The list of supported encodings can be found at the ICU Project website.
Pattern | A regular expression to be matched. |
Pattern Map | Stores user-defined data for each pattern. |
FSM | Finite State Machine. An intemediate representation of the patterns. |
Program | A compiled version of the FSM. |
Search Context | A handle for conducting a search using a program. |
First, let's create some sample text to search (this isn't part of Lightgrep):
text = "These aren't the droids you're looking for." data = text.encode('utf-8')
Now define the patterns, or keywords, to search for. A keyword contains a regular expression, list of encodings, and keyword options. Available keyword options are "fixedString" and "caseInsensitive". The default value for both options is False, meaning if you do not specify them, the search for that keyword will be GREP and case sensitive.
pats = ( ('droids', ['UTF-8', 'UTF-16LE'], KeyOpts(caseInsensitive = True)), ('a.*?t', ['ASCII'], KeyOpts()) )
Create an accumulator that will store all hits as they are generated:
accum = HitAccumulator()
Search the data with the previously defined patterns:
with Lightgrep(pats, accum.lgCallback) as lg: hitcount = lg.searchBuffer(data, accum)
Iterate the list of hits:
for h in accum.Hits: print('hit on {} in {} at [{} ,{}): "{}"'.format( h['pattern'], h['encChain'], h['start'], h['end'], data [h['start']:h['end']].decode('utf-8') ))
Run the script to see the output:
$ ./ex.py hit on a.*?t in ASCII at [6 ,12): "aren't" hit on droids in UTF-8 at [17 ,23): "droids"
Where are the program, pattern map, FSM, and search context?
Not in the simple example.
text = "These aren't the droids you're looking for." data = text.encode('utf-8') pats = ( ('droids', ['UTF-8', 'UTF-16LE'], KeyOpts(caseInsensitive = True)), ('a.*?t', ['ASCII'], KeyOpts()) ) accum = HitAccumulator()
Everything is the same up to this point. Next, though, we can manually create the program, pattern map, and search context:
prog, pmap = Lightgrep.createProgram(pats) lg = Lightgrep() accum = HitAccumulator() lg.createContext(prog, pmap, accum.lgCallback)
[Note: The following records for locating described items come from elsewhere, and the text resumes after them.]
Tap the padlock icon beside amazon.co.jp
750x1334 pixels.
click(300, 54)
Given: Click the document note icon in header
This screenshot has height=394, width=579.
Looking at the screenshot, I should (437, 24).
We still call searchBuffer() and iterate the hits in the accumulator:
hitcount = lg.searchBuffer(data, accum) for h in accum.Hits: # do stuff with hits
After we're done, we can reset the accumulator and Lightgrep:
accum.reset() lg.reset()
Now we can search another data stream without having to reinitialize everything:
hitcount = lg.searchBuffer(otherdata, accum) for h in accum.Hits : # do stuff with other hits
Finally, close the Lightgrep object:
lg.close()
Use Lightgrep in the language you want!*
*As long as the language you want is C, C++, or Python (or you can write your own bindings).